• Exercise objective: Which lines in the material below contain the word "resolution"? Find and copy each of them, counting only matches with the same capitalization.

• Records for the exercise:
######

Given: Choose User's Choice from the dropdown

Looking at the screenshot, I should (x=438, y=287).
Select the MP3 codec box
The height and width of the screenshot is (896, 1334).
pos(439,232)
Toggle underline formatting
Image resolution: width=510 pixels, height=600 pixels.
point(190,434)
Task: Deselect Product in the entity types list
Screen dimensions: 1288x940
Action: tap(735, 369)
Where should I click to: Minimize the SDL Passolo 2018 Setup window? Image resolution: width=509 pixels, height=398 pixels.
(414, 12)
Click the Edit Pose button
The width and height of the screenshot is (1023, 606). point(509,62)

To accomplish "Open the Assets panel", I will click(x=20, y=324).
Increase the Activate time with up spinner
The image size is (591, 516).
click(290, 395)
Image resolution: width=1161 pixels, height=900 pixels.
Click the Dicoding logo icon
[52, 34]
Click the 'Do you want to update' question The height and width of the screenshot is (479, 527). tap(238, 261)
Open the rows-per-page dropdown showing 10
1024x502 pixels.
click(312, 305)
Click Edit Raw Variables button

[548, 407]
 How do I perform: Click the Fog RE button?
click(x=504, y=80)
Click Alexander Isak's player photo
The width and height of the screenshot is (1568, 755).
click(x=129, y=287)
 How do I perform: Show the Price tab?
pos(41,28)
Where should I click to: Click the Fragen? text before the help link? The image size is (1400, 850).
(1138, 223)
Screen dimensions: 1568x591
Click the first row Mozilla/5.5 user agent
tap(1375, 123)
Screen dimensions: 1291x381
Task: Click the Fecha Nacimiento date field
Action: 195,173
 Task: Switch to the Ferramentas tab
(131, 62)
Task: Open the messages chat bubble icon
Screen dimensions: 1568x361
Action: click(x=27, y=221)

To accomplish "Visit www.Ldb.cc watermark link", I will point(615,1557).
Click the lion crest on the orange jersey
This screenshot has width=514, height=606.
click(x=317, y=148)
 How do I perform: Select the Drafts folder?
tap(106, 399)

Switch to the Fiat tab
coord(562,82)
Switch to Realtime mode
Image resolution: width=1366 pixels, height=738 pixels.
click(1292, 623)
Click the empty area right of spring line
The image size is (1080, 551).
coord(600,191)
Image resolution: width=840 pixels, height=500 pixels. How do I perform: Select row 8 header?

######

• Answer below:
Image resolution: width=510 pixels, height=600 pixels.
Where should I click to: Minimize the SDL Passolo 2018 Setup window? Image resolution: width=509 pixels, height=398 pixels.
Image resolution: width=1161 pixels, height=900 pixels.
Image resolution: width=1366 pixels, height=738 pixels.
Image resolution: width=840 pixels, height=500 pixels. How do I perform: Select row 8 header?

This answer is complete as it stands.